さて、なぜ男女の賃金に差があるか?という問いの答えであるが、一つは”出産と育児”ではある。経済学の切り口では、賃金獲得は、幸福という主観が一切排除されているゲームである。そこでは”出産と育児”は、ルール上アイスホッケーでいうペナルティーボックスに入るようなものなのだ。(著者の表現は”チャイルドペナルティー”)
もう一つはシステムの問題。選ぶ職種によって決まってしまうのだ。
私が見てきた世界で考えてみる。耳鼻咽喉科に入局し研修医時代を過ごした後、結婚そして出産と育児をしなければならない状況になると仕事は失わないが、同期が任せられる手術や術後管理が必要になる業務から外れ、主に外来を任されるようになる。外来診療は時間が読めるし、代わりは可能だ。一方手術症例は拘束される時間が長いし、代わることは難しい。だって診断して、手術の説明をしてくれた医師に「明日の手術は別の人が担当します」と言われたら、病院を抜け出したくならないだろうか?そして、そういう症例をこなしていくと上司からはさらに複雑な症例、学会報告、研究を指導されて10年がたつ頃には収入だけでなく業績で格差ができてしまう。
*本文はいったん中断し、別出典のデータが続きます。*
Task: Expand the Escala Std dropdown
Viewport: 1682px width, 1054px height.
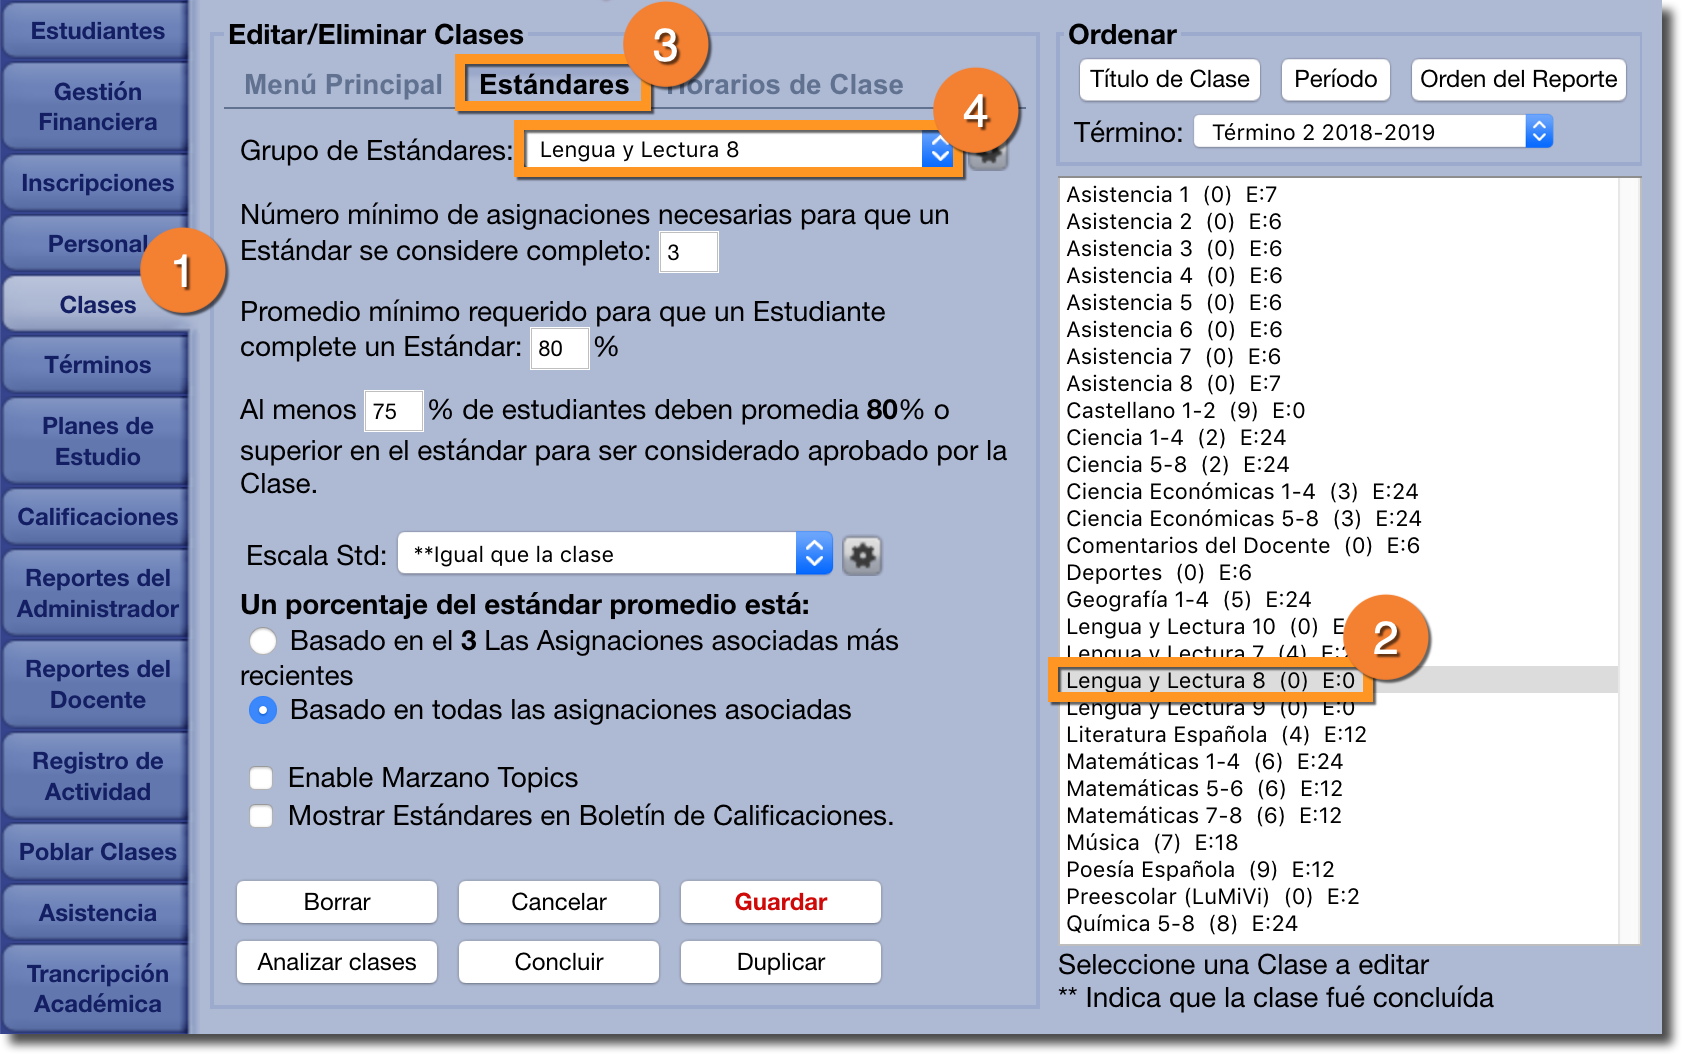Action: point(614,554)
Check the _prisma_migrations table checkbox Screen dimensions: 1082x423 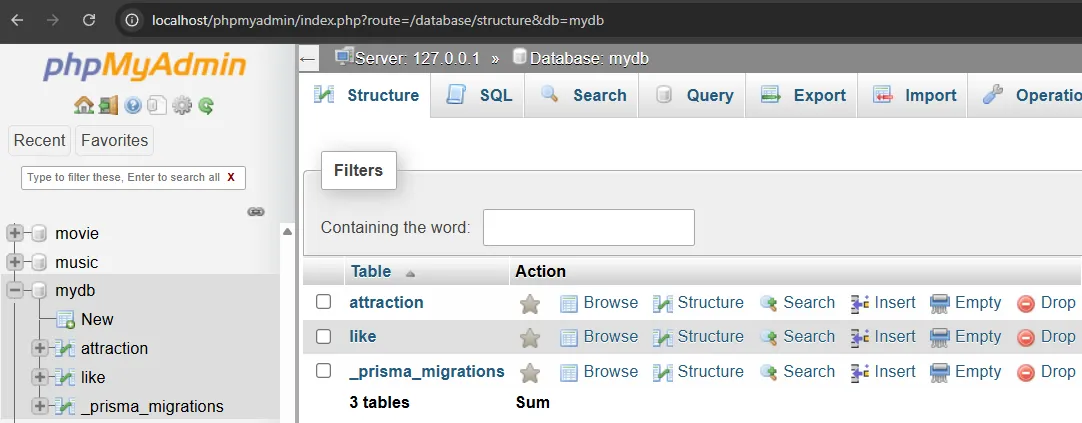tap(323, 371)
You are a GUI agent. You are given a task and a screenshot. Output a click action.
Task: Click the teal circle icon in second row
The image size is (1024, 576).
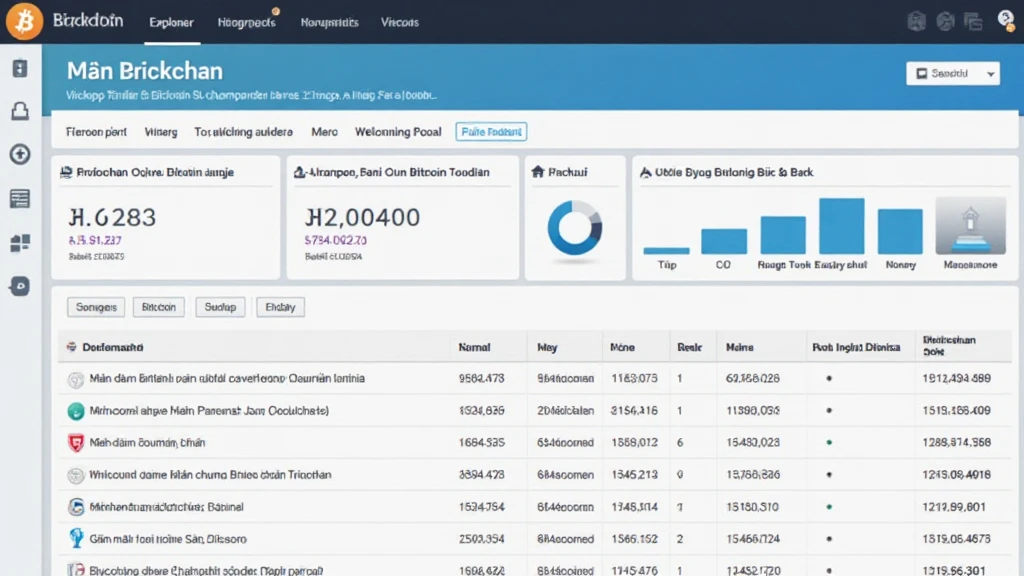pyautogui.click(x=75, y=411)
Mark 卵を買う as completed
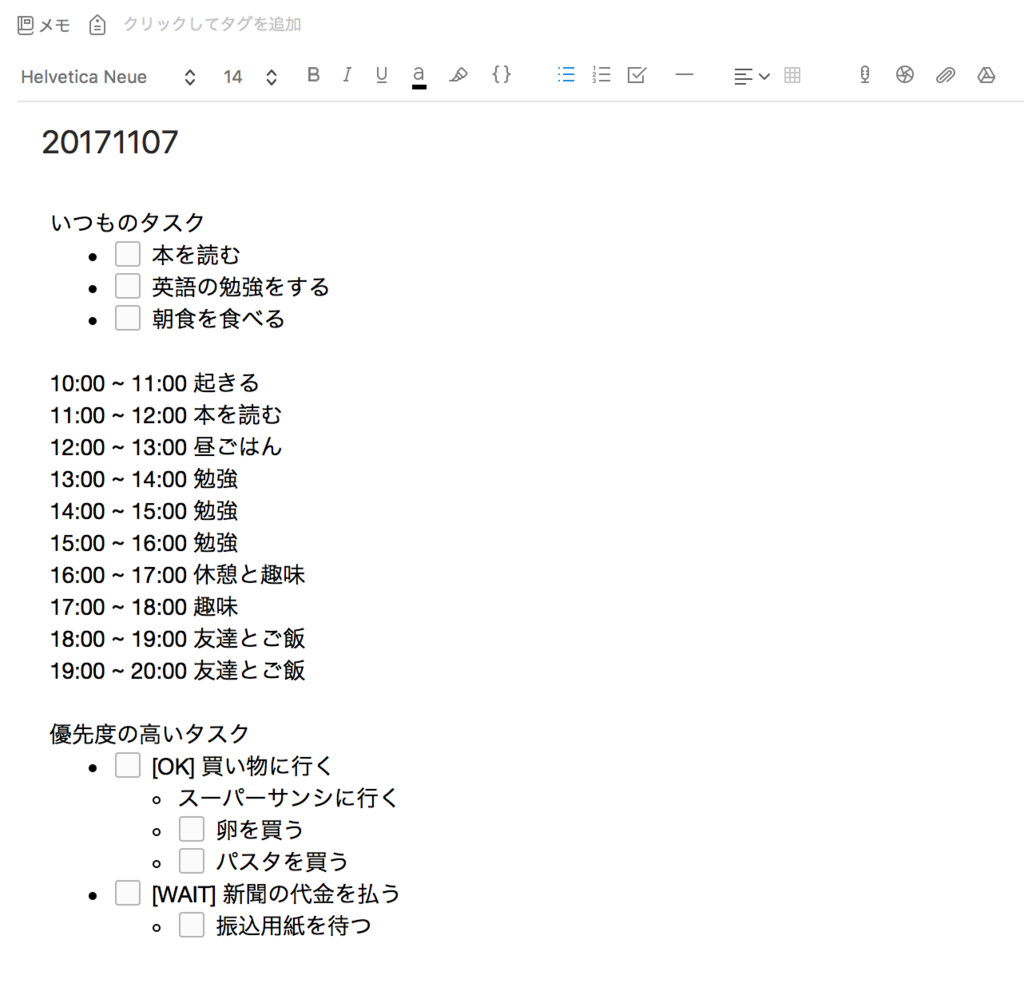This screenshot has height=995, width=1024. 191,828
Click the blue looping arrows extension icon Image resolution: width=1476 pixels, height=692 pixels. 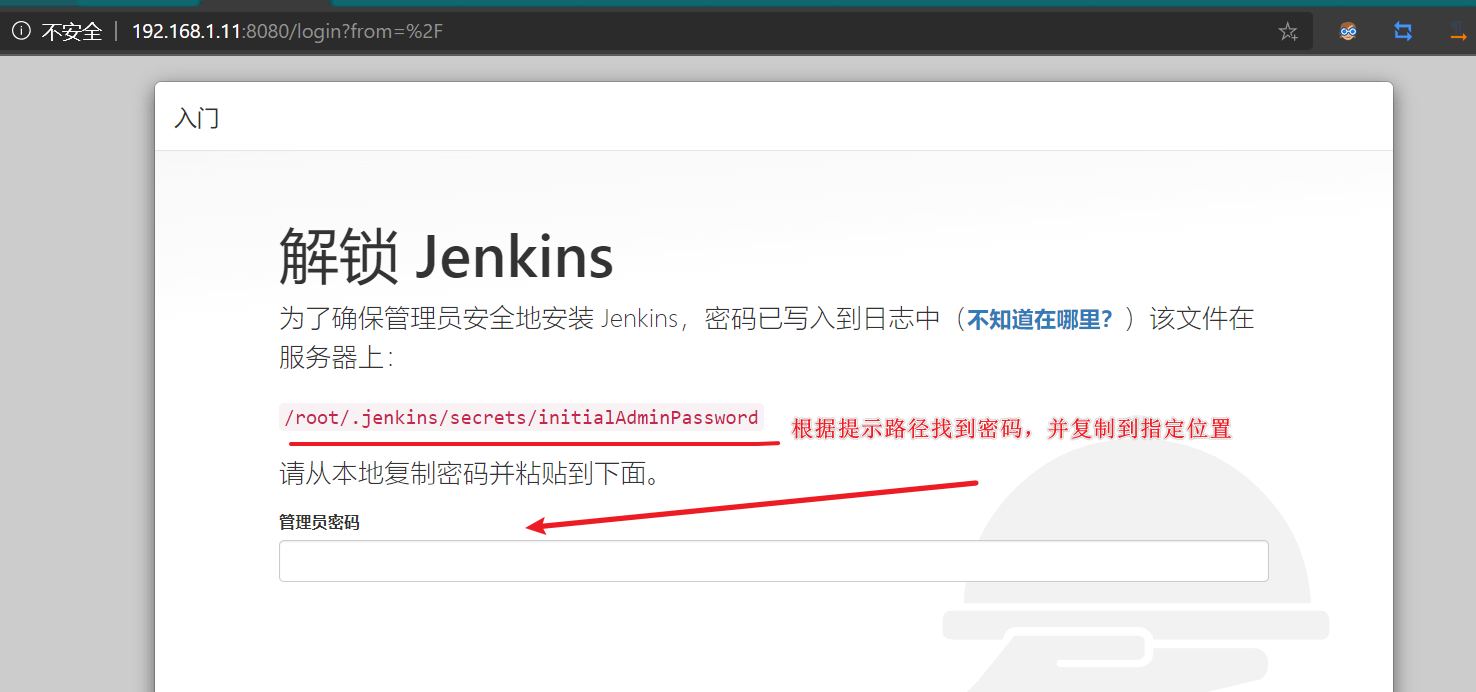coord(1403,31)
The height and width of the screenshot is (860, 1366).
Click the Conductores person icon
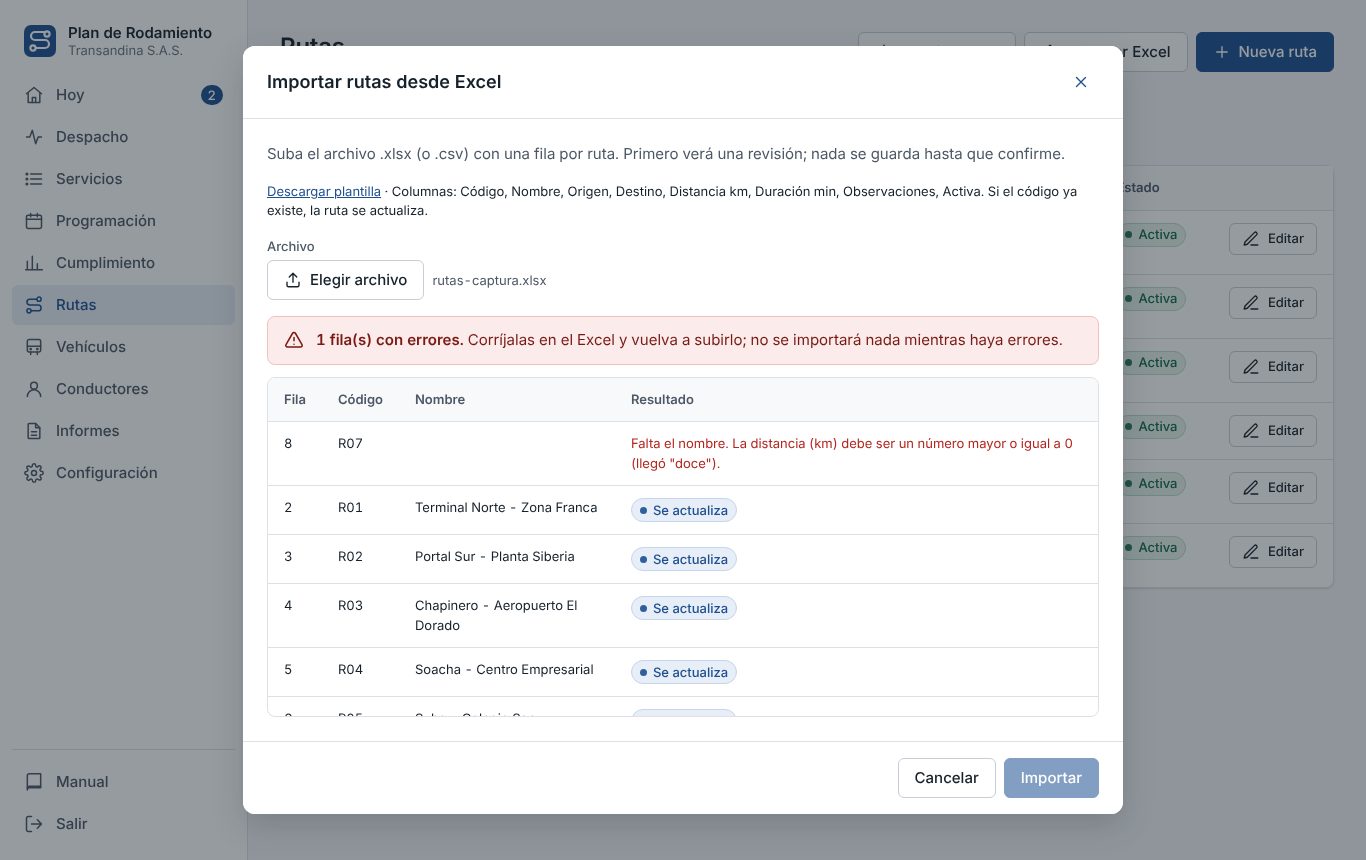(x=34, y=389)
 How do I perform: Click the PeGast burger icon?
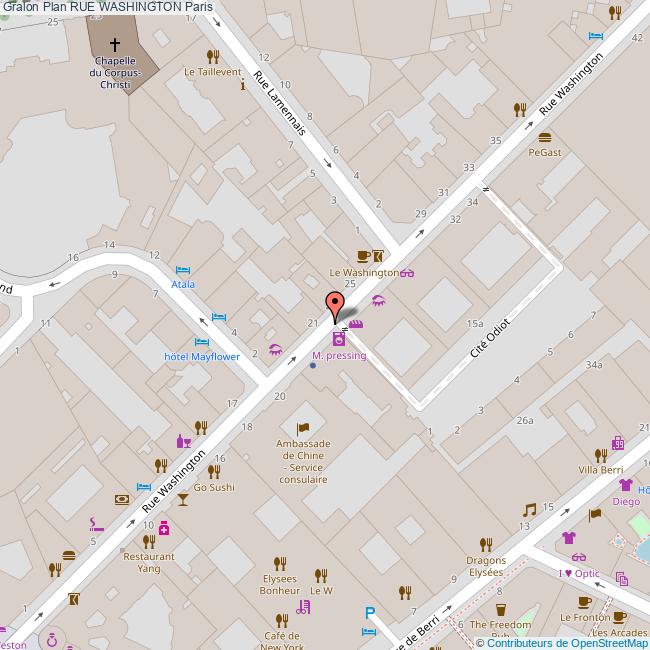pyautogui.click(x=545, y=137)
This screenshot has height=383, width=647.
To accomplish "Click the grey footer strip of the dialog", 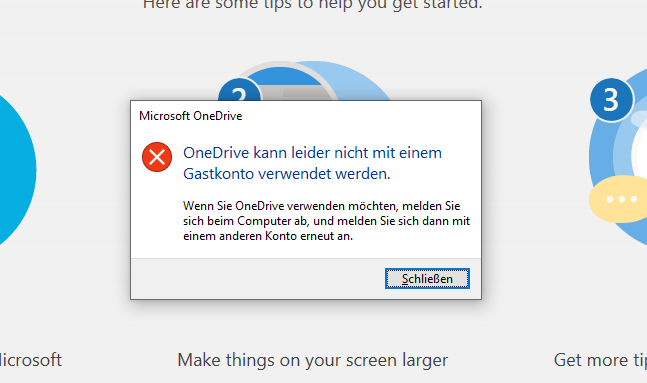I will pos(306,279).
同じ医師でも麻酔科の場合を私は体験したことがある。麻酔科医は代替え可能だ。土日の当番の時に術後回診に他の4人分の医師の担当患者を回ったが、ただの一人にでも「担当の先生はどうしました?」と尋ねられたことがない。大体、執刀医は希望しても、麻酔科医を希望する人は皆無だ。代わりがいるから麻酔科医の専門性=価値が落ちるわけでもない。だから麻酔科医は同一賃金同一労働に近いのではないかと思う。
自分の時間を注ぐことが、収入やキャリアアップにつながる職種を選ぶ、またはそういう職種に夫が就いている場合には格差が出やすいが、代替え可能でも専門性の高い職種(本では薬剤師を例に挙げていた)を夫婦とも選んでいる場合は男女の格差はほとんどない。
著者の研究では、男女の収入の差は”職場の偏見”や”女性に優しくない”だのといったものとは全く無関係であるという。だから”偏見をなくそう!”とか”女性に優しい職場を!”なんて政策はインフルエンザの患者に絆創膏を貼ろう!と言っているようなものだ。

ちょっと長くなってしまったが、この本を読み終えて、一番初めに私が思ったことは「姪(中学生)に話して聞かせんと!」だった。まあ、でも面と向かっては何も言えないので書くのであるが。